A look inside MSU’s perennial national powerhouse debate team
One of Michigan State University’s most dominant teams is not in the Athletic Department. It’s our perennial national powerhouse debate team.
Director of Debate Carly Watson, Coach Will Repko, and team members Joanna Gusis and Miaomiao Zi discuss how a debate competition works. They talk about the skills that make one a good debater and about why MSU is such a debate power. How and when did this happen? They talk about how debate skills serve students throughout their lives. And they reinforce some facts about debate and dispel some myths.
(1:08) – “The way that a structured college debate works is that you’re given a topic in advance. But one of the neat and healthy things is you don’t know what side of the issue that you’ll be on. Often, it’s determined by the flip of a coin, literally.”
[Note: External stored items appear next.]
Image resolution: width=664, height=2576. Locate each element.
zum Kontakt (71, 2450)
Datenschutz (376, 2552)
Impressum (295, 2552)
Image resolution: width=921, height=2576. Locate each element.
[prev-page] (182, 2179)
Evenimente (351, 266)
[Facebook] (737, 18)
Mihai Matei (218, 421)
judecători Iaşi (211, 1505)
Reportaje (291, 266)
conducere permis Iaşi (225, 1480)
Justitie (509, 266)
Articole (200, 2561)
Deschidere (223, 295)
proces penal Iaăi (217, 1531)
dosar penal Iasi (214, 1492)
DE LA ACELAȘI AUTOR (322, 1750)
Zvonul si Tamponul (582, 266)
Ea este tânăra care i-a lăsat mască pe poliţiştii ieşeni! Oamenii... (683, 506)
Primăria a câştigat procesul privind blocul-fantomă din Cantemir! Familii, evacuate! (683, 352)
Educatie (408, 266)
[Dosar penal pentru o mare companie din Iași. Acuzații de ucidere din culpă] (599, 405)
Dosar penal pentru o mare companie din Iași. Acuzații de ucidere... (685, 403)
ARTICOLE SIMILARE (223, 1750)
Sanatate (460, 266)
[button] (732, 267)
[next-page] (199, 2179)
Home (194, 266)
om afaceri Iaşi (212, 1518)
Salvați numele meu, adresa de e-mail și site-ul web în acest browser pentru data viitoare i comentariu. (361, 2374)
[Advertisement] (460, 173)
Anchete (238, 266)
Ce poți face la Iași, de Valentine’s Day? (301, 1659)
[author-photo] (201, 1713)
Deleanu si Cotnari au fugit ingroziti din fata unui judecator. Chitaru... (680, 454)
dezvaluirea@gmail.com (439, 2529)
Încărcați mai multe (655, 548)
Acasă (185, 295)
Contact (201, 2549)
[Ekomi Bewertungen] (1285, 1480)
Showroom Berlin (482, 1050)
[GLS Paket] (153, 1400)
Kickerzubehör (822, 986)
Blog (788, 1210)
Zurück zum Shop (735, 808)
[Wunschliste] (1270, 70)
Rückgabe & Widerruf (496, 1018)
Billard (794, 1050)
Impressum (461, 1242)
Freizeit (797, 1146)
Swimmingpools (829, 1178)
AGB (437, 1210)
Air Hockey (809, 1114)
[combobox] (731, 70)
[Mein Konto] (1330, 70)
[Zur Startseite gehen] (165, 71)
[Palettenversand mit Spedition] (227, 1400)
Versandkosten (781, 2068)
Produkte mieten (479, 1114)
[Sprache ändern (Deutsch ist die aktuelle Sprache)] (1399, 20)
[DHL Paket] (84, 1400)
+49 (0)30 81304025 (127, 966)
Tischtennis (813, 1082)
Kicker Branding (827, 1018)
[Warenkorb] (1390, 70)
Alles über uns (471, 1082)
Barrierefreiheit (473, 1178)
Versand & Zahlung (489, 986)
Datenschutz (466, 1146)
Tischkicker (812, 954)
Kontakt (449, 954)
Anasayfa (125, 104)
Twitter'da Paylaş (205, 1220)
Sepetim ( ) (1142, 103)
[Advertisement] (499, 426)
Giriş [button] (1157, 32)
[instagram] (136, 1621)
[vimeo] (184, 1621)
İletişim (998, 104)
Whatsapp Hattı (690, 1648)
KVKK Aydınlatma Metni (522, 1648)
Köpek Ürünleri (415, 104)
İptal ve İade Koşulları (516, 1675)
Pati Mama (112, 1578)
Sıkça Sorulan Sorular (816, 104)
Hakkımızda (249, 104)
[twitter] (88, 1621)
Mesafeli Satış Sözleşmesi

(3:55) – How does a debate tournament play out? “Usually, the debates are decided by a combination of whose research is more advanced on a question of public policy or who is more persuasive in diagnosing the strengths and weaknesses of the opponents’ arguments.”
(4:52) – What are the skills that make someone a good debater?
(8:44) – When and how did MSU become a national debate powerhouse?
(10:20) – For the students, is the debate team a primary reason you chose to come to MSU?
(11:49) – How do debate skills serve a person throughout their life?
(13:31) – “There’s this misnomer about debate and debate people that we like to argue or that we can’t agree on anything. One of the biggest things that debate teaches as a practice is being able to hear and understand and appreciate what the other side is saying. Debate is very good at teaching people to listen and to consider a perspective other than their own.”
(15:39) – Are there facts about debate you’d like to reinforce and myths you’d like to dispel? “Debates are nothing like the presidential debates we’re used to where people are talking over each other. That’s the impression many of us have when we think of debates.”
(21:27) – Final thoughts from the panel – “Starting public speaking at a young age did wonders for my confidence. I can’t describe how often I encounter someone who is a very successful lawyer who says that their entry point was an incredibly humble beginning in a middle school debate class.”